С похоронами помогла двоюродная племянница тещи, Катерина, из дальней станицы примчалась. Вздыхала вокруг о хозяйстве брошенном, о курочках, садике, индюк вон, как же без догляда. Хромов морщился, обещал до отъезда все решить.
Он вышел во двор с полотенцем через плечо, махнул Катерине, которая стерилизовала банки на летней кухне; рядом в тазу млело темное варенье. Она было заговорила с ним, по-южному громко, почти закричала свое «наспалися».
– Не шуми, перебудишь всех, – приложил палец к губам.
Он просто не хотел, чтобы там, за соседским забором, услышали, что он встал. Потому, выйдя из калитки, повернул налево, хотя направо к морю было короче. Шагал широко, чтобы поскорее скрыться за углом, так спешил, что на повороте его чуть не занесло. «Как мальчишка, ей-богу, от баб бегать», – хмыкнул Петр Григорьевич.
На пляже, пустынном в этой части поселка, первым делом нашел глазами место, где ночью были с соседкой Тасей. Вчера после поминок она помогала Катерине с посудой, и он, заметив, что заканчивают, крикнул им, что пошел прогуляться. Подождал у Тасиной калитки, предложил к морю сходить. Вон там и сидели, разговаривали, о теще она много рассказала, конечно. Ему показалось, что Тася первая потянулась к нему. Выпила женщина, ничего страшного – он сам уже четырнадцатый год как ни грамма, – ну и поцелуями-то не кончилось вчера. Петр Григорьевич снова разволновался, вспомнив, как блестела тускло под звездами ее маленькая грудь, принялся размышлять, от природы Тася вся такая смуглая или просто загорала голяком. Как подросток, ей-богу, рыбка серебристая.
Он заплыл далеко, был очень собой доволен: и заплывом, и ночным приключением – лишний раз подтверждение, что мужик он крутой, не старый совсем. И долго еще потом качался на волнах долговязой звездой, как всякий северный житель, радуясь сентябрьскому морю и солнышку, такому неожиданному воскресенью, радовался, несмотря на печальный повод.
– Не, ну а чё, тещу схоронил, бабу окучил, наш пострел… – красовался он сам перед собой, растираясь полотенцем.

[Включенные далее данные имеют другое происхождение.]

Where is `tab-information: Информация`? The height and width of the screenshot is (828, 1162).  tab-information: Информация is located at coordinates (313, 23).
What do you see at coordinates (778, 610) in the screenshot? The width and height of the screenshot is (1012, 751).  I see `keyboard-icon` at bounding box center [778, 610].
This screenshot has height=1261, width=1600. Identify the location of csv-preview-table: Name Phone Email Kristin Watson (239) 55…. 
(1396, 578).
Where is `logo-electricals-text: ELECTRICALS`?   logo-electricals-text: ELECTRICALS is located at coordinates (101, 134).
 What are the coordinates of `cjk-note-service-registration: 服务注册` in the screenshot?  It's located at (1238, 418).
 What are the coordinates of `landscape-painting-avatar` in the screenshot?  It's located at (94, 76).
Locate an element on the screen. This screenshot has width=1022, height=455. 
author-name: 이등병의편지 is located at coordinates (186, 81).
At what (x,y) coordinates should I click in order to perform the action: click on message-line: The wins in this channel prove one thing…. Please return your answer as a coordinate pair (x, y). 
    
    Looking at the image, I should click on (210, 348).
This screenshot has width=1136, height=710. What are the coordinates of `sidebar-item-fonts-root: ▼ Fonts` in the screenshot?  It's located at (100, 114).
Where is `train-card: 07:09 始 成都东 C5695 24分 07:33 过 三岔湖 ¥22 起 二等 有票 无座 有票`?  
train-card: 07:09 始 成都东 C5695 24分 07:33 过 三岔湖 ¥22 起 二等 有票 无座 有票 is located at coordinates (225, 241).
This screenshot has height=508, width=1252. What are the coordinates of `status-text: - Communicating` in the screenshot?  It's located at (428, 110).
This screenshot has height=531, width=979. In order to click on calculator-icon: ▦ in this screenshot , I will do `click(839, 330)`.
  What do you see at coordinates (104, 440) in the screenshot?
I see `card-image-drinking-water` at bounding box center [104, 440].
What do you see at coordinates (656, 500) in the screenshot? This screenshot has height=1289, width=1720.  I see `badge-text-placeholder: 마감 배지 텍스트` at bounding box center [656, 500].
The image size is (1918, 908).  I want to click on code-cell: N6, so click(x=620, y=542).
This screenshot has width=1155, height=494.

Хромов не был циничным; прямолинейным – да, бывало, рубил сплеча, мог острить на грани, но циником себя не считал. И прямоту, и шуточки ему легко прощали, вернее, даже не замечали. За красоту.
В молодости Петр Григорьевич был ослепительно красив. Женщины всплескивали руками: ну вылитый Александр Абдулов! В ответ он улыбался – так у него же глаза карие, – намекал на то, что тут еще кого с кем сравнивать. Тогда все эти женщины говорили: «Ах, какие же у вас синие глаза». К его пятидесяти пяти глаза, конечно, подвыцвели, да и волосы почти все седые, морщин тьма, но фактура, шик никуда не делись, уши какие породистые – нет, Петр Григорьевич был по-прежнему хорош собой.
Две тетки топтались рядом на гальке с расправленными в руках полотенцами, прикидывая, где им расположиться. После тихих споров уселись метрах в двух от него. Хромов глазам своим не поверил.
– Чё, больше-то места не нашлось? – поднялся он, выразительно оглядывая безлюдный пляж.
Оробевшие женщины не знали, что теперь делать с виноградом, кроссвордами, которые только что выгрузили из корзинки. Та, что успела стянуть с себя платье, так и застыла с ним на коленях, боясь даже глаза поднять на величественного Петра Григорьевича, нависшего над ними.